The Victorian government will offer free wi-fi hotspots in the city’s CBD in a trial that could last up to five years, with an eye to expanding the service to regional centres and tourist hotspots into the future.
In partnership with the City of Melbourne, the state government is offering startup grants, access to infrastructure, and in-kind contributions such as for advertising to suppliers who can present a commercially viable way to fund the initiative on an ongoing basis.
Options including scaling up to premium broadband speeds and fee-based data allowances have been put forward as potential money-making models. The government has made it clear that it does not intend to fund the initiative on an ongoing basis.
Melbourne Lord Mayor Robert Doyle said wi-fi would ideally be available at Federation Square, Bourke Street Mall, the forecourt of Flinders Street Station and on the steps of Parliament House.
Formal expression of interest documents also add public-owned infrastructure such as hospitals, public parks, tourist hotspots, universities and public transport hubs to the list of potential locations.
The Napthine government, which faces a state election later this year, hopes to reap productivity and tourism dividends from the scheme.
EOI documents argue that “free wi-fi initiatives that leverage government infrastructure deliver a range of economic and social benefits in areas including tourism, transport, local government, health and education.”
Announcing the initiative, Premier Napthine said the pilot would form an “important part of making Melbourne more worldly and more attractive city for business, visitors and international tourists”.

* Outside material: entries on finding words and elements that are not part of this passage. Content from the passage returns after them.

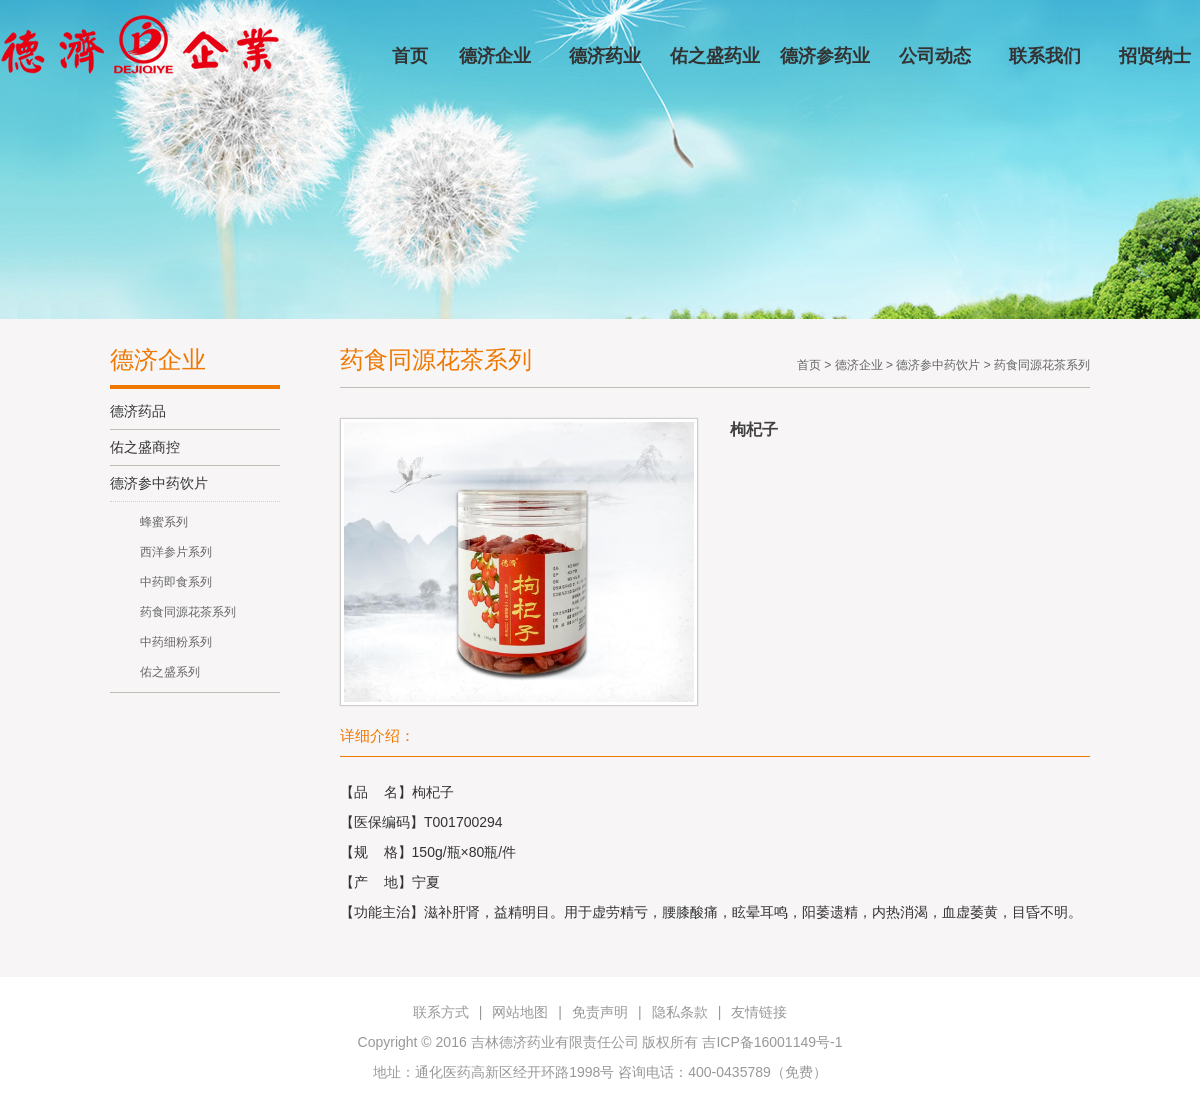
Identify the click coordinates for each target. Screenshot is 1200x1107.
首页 (410, 56)
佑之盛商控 (145, 447)
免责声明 (600, 1012)
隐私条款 (680, 1012)
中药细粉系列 (176, 642)
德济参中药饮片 (159, 483)
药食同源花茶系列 (188, 612)
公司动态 (935, 56)
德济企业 (495, 56)
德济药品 (138, 411)
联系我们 (1045, 56)
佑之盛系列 (170, 672)
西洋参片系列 (176, 552)
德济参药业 (825, 56)
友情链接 (759, 1012)
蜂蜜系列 (164, 522)
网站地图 (520, 1012)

Interested vendors will have a month from today to pitch their models, which will be weighted on innovation, speed of service, commercial viability and minimal upfront funding.
The government hopes to have signed a deal mid-year, and the pilot up and running by the end of 2014.
The ACT government is also working to have a similar model in place across Canberra by July, Perth has fronted up $300,000 for “blanket” coverage in its CBD, and residents of Sydney’s Marrickville can access free wi-fi in a number of public parks.